The present invention 10 can be easily used. The hooked end 28 is placed adjacent to any metal object that requires measurement, such as a metal bracket. The magnet 30 is attracted to the metal object, thus securing the hook end 28 in place. The measurement can then be completed.

The present invention 10 may also be used to reach and remove very small nuts, screws, or other metal objects that are not available to people. This can be achieved by using the measuring means 12 to place the hook end 28 with the magnet 30 in a small place where the metal object is received. The magnet 30 will attract the metal object. The hook end 28 is then lifted out of the way by the measuring means 12.
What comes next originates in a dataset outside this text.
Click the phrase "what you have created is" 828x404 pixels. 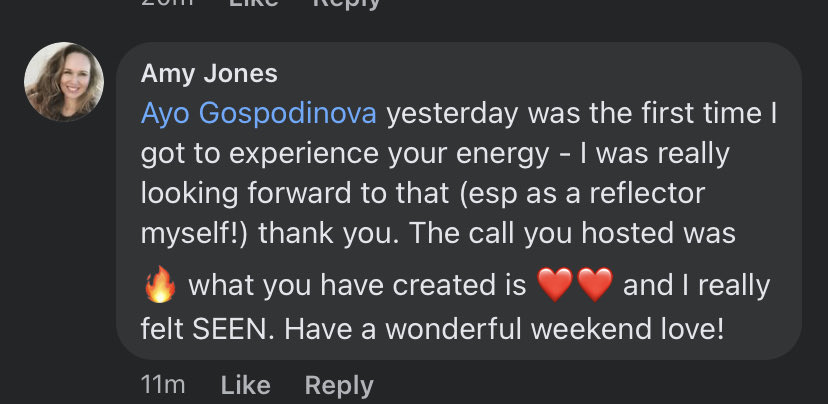coord(357,287)
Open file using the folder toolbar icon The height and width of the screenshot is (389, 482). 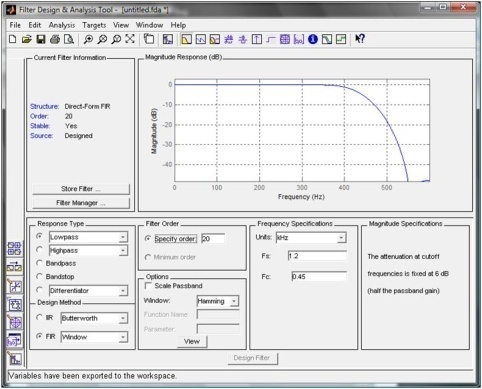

In another embodiment, the hook end 28 may include a magnet 30 embedded in a frame 36 connected to the hook end by a hinge 38. FIG. 4 shows a type I, class A or B tape measure, including hinged hook ends 28 together having 50 ', 100 ', 200 ' or other lengths. A tab 40 may be attached to the hinge 42 of the hook end 28 and the hinge 38 of the frame 36. The tab 40 makes the magnet 30 thicker, but still remains thin enough to allow the tape measure to pass the application accuracy test of the tape measure. Figure 5 shows a V-shaped tape measure having a fixed angle hook end 28. The hinge 38 may be connected directly to the hook end 28 and the frame 36. The magnet 30 is preferably embedded within the frame 36. In this embodiment, the frame 36 and magnet 30 may be folded over or down for the hook end 28.

Although the present invention has been described with reference to preferred embodiments, workers skilled in the art will recognize that changes may be made in form and detail without departing from the spirit and scope of the invention.

Claims (19)

1. A measurement device, comprising:

a measuring tool having an end hook; and

a magnetic tool embedded in the end hook.

2. A measuring device as claimed in claim 1, characterized in that the measuring means is a tape measure and the magnetic means is at least one magnet.

3. A measuring device as claimed in claim 2, wherein the tape measure is between three feet and one hundred feet in length.

4. A measuring device as claimed in claim 2, characterized in that the magnetic means comprise a plurality of magnets.

5. The measurement device of claim 1, wherein the magnetic tool has a remanence of 13,550B1 gauss.

6. A measurement device, comprising:

a measuring device having an end hook, a hook on the end hook; and

means for selectively attaching the end hook during operation, the selective attachment means being generally coplanar with the end hook.

7. The device of claim 6, wherein the selective attachment device comprises a magnet.

8. The device of claim 7, wherein the selective attachment means comprises a plurality of magnets.

9. The apparatus of claim 7 wherein the magnet has a remanence of 13,550B1 gauss.

10. The device of claim 6, wherein the means for selectively attaching is permanently attached to the hook.

11. The apparatus of claim 6, wherein the selective coupling device is selectively coupled to the tube.

12. The device of claim 6, wherein the means for selectively connecting is selectively connected to the metal stent.

13. The apparatus of claim 6, wherein the selective attachment means is selectively attachable to the iron beam.

14. A method of measurement, comprising:

frictionally fitting an optional attachment device into the tape measure end hook;

selectively attaching an end hook of the tape measure to an object;

stretching the tape to a desired point; and

the tape measure measurements are read.

15. The method of claim 14 wherein the step of selectively attaching includes the step of magnetically attaching the tape tip to an object.

16. The method of claim 15, wherein the object is a metal object.

17. The method of claim 14, further comprising the step of attaching a magnet in an end of the tape measure.

18. The method of claim 17, further comprising the step of attaching a plurality of magnets in one end of the tape measure.

19. The method of claim 17 wherein the magnet has a remanence of 13,550B1 gauss.